Dataset entries
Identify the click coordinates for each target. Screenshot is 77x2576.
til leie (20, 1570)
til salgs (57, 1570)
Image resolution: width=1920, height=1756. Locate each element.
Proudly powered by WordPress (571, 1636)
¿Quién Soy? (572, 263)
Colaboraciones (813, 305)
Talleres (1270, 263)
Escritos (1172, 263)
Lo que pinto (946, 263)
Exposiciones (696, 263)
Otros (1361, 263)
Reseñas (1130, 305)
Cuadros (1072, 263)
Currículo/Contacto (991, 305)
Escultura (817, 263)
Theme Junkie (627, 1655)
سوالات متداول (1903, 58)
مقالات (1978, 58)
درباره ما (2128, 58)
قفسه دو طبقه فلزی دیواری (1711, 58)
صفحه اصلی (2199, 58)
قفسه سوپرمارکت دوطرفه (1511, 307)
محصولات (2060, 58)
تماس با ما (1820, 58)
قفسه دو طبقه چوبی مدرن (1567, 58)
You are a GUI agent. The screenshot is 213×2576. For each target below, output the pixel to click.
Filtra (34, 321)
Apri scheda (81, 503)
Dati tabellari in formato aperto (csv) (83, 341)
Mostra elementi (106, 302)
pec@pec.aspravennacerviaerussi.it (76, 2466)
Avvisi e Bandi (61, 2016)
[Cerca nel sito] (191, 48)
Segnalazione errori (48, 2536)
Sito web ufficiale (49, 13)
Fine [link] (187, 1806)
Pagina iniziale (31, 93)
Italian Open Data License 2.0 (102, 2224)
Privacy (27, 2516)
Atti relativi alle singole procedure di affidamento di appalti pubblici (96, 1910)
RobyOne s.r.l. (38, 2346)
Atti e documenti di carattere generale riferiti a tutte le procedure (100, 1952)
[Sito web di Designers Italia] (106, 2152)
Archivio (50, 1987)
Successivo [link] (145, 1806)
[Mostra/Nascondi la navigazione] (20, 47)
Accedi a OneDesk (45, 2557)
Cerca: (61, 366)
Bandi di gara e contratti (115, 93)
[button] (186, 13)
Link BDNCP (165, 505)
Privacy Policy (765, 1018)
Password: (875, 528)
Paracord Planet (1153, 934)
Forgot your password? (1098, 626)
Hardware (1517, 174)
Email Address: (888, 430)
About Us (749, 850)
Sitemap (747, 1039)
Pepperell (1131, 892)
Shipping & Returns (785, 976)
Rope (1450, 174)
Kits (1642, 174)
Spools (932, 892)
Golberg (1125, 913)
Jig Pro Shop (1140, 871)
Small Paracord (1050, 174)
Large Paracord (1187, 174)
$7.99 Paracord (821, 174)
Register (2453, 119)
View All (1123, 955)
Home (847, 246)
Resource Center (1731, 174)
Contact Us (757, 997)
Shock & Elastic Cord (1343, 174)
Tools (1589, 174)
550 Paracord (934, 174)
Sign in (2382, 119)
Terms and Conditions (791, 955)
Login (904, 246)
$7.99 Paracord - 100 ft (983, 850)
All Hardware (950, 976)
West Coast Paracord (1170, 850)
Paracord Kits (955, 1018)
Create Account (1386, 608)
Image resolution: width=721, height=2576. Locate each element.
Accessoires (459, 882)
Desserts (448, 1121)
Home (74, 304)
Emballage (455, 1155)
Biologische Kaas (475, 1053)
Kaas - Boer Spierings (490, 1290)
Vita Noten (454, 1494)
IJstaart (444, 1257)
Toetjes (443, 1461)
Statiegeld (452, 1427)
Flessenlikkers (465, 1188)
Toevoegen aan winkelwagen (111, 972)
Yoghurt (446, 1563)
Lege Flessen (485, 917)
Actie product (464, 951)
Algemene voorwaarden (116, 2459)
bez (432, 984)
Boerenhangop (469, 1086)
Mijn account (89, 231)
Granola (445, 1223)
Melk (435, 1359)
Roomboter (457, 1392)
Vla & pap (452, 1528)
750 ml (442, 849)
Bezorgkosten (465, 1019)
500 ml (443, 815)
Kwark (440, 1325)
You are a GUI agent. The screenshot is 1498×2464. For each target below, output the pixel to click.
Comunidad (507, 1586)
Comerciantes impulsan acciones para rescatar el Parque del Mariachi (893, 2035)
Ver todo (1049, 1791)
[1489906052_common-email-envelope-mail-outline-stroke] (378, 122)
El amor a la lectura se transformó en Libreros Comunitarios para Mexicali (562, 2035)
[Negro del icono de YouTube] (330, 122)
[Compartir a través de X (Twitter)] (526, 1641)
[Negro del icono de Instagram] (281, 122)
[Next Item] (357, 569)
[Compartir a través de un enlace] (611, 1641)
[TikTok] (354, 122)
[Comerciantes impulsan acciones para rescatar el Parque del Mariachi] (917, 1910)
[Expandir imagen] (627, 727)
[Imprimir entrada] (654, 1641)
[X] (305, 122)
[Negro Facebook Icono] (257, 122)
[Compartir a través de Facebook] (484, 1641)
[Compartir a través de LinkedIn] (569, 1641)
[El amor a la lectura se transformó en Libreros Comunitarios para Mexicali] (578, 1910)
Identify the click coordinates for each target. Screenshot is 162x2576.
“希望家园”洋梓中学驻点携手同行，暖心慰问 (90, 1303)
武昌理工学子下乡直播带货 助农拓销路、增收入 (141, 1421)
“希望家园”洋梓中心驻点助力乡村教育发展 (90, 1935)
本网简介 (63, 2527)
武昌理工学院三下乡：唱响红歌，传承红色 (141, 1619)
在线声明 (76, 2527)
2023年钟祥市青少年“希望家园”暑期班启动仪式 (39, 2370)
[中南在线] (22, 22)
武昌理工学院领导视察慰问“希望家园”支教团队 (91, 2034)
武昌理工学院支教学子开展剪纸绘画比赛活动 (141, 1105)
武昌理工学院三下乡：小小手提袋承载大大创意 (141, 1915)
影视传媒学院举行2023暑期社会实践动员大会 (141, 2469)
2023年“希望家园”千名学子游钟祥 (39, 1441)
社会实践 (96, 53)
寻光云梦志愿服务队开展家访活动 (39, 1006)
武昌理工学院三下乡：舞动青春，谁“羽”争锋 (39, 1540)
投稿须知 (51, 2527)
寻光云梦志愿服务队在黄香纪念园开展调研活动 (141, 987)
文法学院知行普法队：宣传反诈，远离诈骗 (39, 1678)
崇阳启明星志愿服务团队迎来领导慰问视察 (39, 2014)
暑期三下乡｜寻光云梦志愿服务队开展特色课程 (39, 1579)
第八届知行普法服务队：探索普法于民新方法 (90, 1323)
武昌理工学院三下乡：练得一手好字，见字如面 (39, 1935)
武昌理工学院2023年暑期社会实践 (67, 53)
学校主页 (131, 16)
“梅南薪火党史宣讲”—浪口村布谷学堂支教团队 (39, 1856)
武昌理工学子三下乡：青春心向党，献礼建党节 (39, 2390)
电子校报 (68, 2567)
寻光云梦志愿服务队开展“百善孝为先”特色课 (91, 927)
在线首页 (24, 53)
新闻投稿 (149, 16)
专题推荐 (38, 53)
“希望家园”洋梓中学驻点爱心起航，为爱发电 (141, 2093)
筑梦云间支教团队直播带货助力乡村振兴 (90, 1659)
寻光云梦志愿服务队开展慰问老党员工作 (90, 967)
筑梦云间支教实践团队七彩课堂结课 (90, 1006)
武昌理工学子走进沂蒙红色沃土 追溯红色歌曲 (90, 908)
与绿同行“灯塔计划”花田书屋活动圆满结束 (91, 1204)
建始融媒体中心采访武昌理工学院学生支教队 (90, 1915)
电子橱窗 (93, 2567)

TASK DETAILS
The required output is the complete set of records, reproduced exactly.

EXERCISE SOLUTION
Identify the click coordinates for each target. Screenshot is 77x2576.
til leie (20, 1570)
til salgs (57, 1570)
Image resolution: width=1920, height=1756. Locate each element.
Proudly powered by WordPress (571, 1636)
¿Quién Soy? (572, 263)
Colaboraciones (813, 305)
Talleres (1270, 263)
Escritos (1172, 263)
Lo que pinto (946, 263)
Exposiciones (696, 263)
Otros (1361, 263)
Reseñas (1130, 305)
Cuadros (1072, 263)
Currículo/Contacto (991, 305)
Escultura (817, 263)
Theme Junkie (627, 1655)
سوالات متداول (1903, 58)
مقالات (1978, 58)
درباره ما (2128, 58)
قفسه دو طبقه فلزی دیواری (1711, 58)
صفحه اصلی (2199, 58)
قفسه سوپرمارکت دوطرفه (1511, 307)
محصولات (2060, 58)
تماس با ما (1820, 58)
قفسه دو طبقه چوبی مدرن (1567, 58)
You are a GUI agent. The screenshot is 213×2576. For each target below, output the pixel to click.
Filtra (34, 321)
Apri scheda (81, 503)
Dati tabellari in formato aperto (csv) (83, 341)
Mostra elementi (106, 302)
pec@pec.aspravennacerviaerussi.it (76, 2466)
Avvisi e Bandi (61, 2016)
[Cerca nel sito] (191, 48)
Segnalazione errori (48, 2536)
Sito web ufficiale (49, 13)
Fine [link] (187, 1806)
Pagina iniziale (31, 93)
Italian Open Data License 2.0 (102, 2224)
Privacy (27, 2516)
Atti relativi alle singole procedure di affidamento di appalti pubblici (96, 1910)
RobyOne s.r.l. (38, 2346)
Atti e documenti di carattere generale riferiti a tutte le procedure (100, 1952)
[Sito web di Designers Italia] (106, 2152)
Archivio (50, 1987)
Successivo [link] (145, 1806)
[Mostra/Nascondi la navigazione] (20, 47)
Accedi a OneDesk (45, 2557)
Cerca: (61, 366)
Bandi di gara e contratti (115, 93)
[button] (186, 13)
Link BDNCP (165, 505)
Privacy Policy (765, 1018)
Password: (875, 528)
Paracord Planet (1153, 934)
Forgot your password? (1098, 626)
Hardware (1517, 174)
Email Address: (888, 430)
About Us (749, 850)
Sitemap (747, 1039)
Pepperell (1131, 892)
Shipping & Returns (785, 976)
Rope (1450, 174)
Kits (1642, 174)
Spools (932, 892)
Golberg (1125, 913)
Jig Pro Shop (1140, 871)
Small Paracord (1050, 174)
Large Paracord (1187, 174)
$7.99 Paracord (821, 174)
Register (2453, 119)
View All (1123, 955)
Home (847, 246)
Resource Center (1731, 174)
Contact Us (757, 997)
Shock & Elastic Cord (1343, 174)
Tools (1589, 174)
550 Paracord (934, 174)
Sign in (2382, 119)
Terms and Conditions (791, 955)
Login (904, 246)
$7.99 Paracord - 100 ft (983, 850)
All Hardware (950, 976)
West Coast Paracord (1170, 850)
Paracord Kits (955, 1018)
Create Account (1386, 608)
Image resolution: width=721, height=2576. Locate each element.
Accessoires (459, 882)
Desserts (448, 1121)
Home (74, 304)
Emballage (455, 1155)
Biologische Kaas (475, 1053)
Kaas - Boer Spierings (490, 1290)
Vita Noten (454, 1494)
IJstaart (444, 1257)
Toetjes (443, 1461)
Statiegeld (452, 1427)
Flessenlikkers (465, 1188)
Toevoegen aan winkelwagen (111, 972)
Yoghurt (446, 1563)
Lege Flessen (485, 917)
Actie product (464, 951)
Algemene voorwaarden (116, 2459)
bez (432, 984)
Boerenhangop (469, 1086)
Mijn account (89, 231)
Granola (445, 1223)
Melk (435, 1359)
Roomboter (457, 1392)
Vla & pap (452, 1528)
750 ml (442, 849)
Bezorgkosten (465, 1019)
500 ml (443, 815)
Kwark (440, 1325)
You are a GUI agent. The screenshot is 1498×2464. For each target below, output the pixel to click.
Comunidad (507, 1586)
Comerciantes impulsan acciones para rescatar el Parque del Mariachi (893, 2035)
Ver todo (1049, 1791)
[1489906052_common-email-envelope-mail-outline-stroke] (378, 122)
El amor a la lectura se transformó en Libreros Comunitarios para Mexicali (562, 2035)
[Negro del icono de YouTube] (330, 122)
[Compartir a través de X (Twitter)] (526, 1641)
[Negro del icono de Instagram] (281, 122)
[Next Item] (357, 569)
[Compartir a través de un enlace] (611, 1641)
[TikTok] (354, 122)
[Comerciantes impulsan acciones para rescatar el Parque del Mariachi] (917, 1910)
[Expandir imagen] (627, 727)
[Imprimir entrada] (654, 1641)
[X] (305, 122)
[Negro Facebook Icono] (257, 122)
[Compartir a través de Facebook] (484, 1641)
[Compartir a través de LinkedIn] (569, 1641)
[El amor a la lectura se transformó en Libreros Comunitarios para Mexicali] (578, 1910)
Identify the click coordinates for each target. Screenshot is 162x2576.
“希望家园”洋梓中学驻点携手同行，暖心慰问 (90, 1303)
武昌理工学子下乡直播带货 助农拓销路、增收入 (141, 1421)
“希望家园”洋梓中心驻点助力乡村教育发展 (90, 1935)
本网简介 (63, 2527)
武昌理工学院三下乡：唱响红歌，传承红色 (141, 1619)
在线声明 (76, 2527)
2023年钟祥市青少年“希望家园”暑期班启动仪式 (39, 2370)
[中南在线] (22, 22)
武昌理工学院领导视察慰问“希望家园”支教团队 (91, 2034)
武昌理工学院支教学子开展剪纸绘画比赛活动 (141, 1105)
武昌理工学院三下乡：小小手提袋承载大大创意 (141, 1915)
影视传媒学院举行2023暑期社会实践动员大会 (141, 2469)
2023年“希望家园”千名学子游钟祥 (39, 1441)
社会实践 (96, 53)
寻光云梦志愿服务队开展家访活动 (39, 1006)
武昌理工学院三下乡：舞动青春，谁“羽”争锋 (39, 1540)
投稿须知 (51, 2527)
寻光云梦志愿服务队在黄香纪念园开展调研活动 (141, 987)
文法学院知行普法队：宣传反诈，远离诈骗 (39, 1678)
崇阳启明星志愿服务团队迎来领导慰问视察 (39, 2014)
暑期三下乡｜寻光云梦志愿服务队开展特色课程 (39, 1579)
第八届知行普法服务队：探索普法于民新方法 (90, 1323)
武昌理工学院三下乡：练得一手好字，见字如面 (39, 1935)
武昌理工学院2023年暑期社会实践 (67, 53)
学校主页 (131, 16)
“梅南薪火党史宣讲”—浪口村布谷学堂支教团队 (39, 1856)
武昌理工学子三下乡：青春心向党，献礼建党节 (39, 2390)
电子校报 (68, 2567)
寻光云梦志愿服务队开展“百善孝为先”特色课 (91, 927)
在线首页 (24, 53)
新闻投稿 (149, 16)
专题推荐 (38, 53)
“希望家园”洋梓中学驻点爱心起航，为爱发电 (141, 2093)
筑梦云间支教团队直播带货助力乡村振兴 (90, 1659)
寻光云梦志愿服务队开展慰问老党员工作 (90, 967)
筑梦云间支教实践团队七彩课堂结课 (90, 1006)
武昌理工学子走进沂蒙红色沃土 追溯红色歌曲 (90, 908)
与绿同行“灯塔计划”花田书屋活动圆满结束 (91, 1204)
建始融媒体中心采访武昌理工学院学生支教队 (90, 1915)
电子橱窗 (93, 2567)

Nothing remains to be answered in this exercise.